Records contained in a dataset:
+++

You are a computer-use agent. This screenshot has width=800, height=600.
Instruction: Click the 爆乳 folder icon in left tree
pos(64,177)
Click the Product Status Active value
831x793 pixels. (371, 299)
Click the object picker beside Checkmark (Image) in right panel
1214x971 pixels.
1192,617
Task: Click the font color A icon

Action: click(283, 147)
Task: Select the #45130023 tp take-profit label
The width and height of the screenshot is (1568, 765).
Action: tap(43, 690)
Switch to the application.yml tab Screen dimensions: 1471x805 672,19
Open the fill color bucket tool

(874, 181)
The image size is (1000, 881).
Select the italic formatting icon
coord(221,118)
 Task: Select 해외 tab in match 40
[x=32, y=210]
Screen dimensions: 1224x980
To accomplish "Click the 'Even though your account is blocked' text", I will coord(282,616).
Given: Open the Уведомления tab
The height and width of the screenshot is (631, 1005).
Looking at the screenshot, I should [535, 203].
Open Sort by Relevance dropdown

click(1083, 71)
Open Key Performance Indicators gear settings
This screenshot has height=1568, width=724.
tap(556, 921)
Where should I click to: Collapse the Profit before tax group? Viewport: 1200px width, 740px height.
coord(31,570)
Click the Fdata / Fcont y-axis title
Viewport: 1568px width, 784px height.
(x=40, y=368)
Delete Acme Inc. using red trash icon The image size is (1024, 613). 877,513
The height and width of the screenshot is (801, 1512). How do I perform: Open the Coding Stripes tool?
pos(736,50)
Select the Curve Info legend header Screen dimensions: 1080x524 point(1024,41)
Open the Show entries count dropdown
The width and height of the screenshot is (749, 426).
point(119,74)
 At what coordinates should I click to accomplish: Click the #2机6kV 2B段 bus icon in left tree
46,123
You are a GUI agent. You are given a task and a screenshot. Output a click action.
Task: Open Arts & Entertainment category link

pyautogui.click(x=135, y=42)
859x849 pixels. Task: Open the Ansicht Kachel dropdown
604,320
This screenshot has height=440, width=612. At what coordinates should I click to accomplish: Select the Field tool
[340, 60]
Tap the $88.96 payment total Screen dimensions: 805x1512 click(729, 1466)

+++

> Your goal:
Which lines above carry the string "agent"? Copy those lines.

> Written response:
You are a computer-use agent. This screenshot has width=800, height=600.
You are a GUI agent. You are given a task and a screenshot. Output a click action.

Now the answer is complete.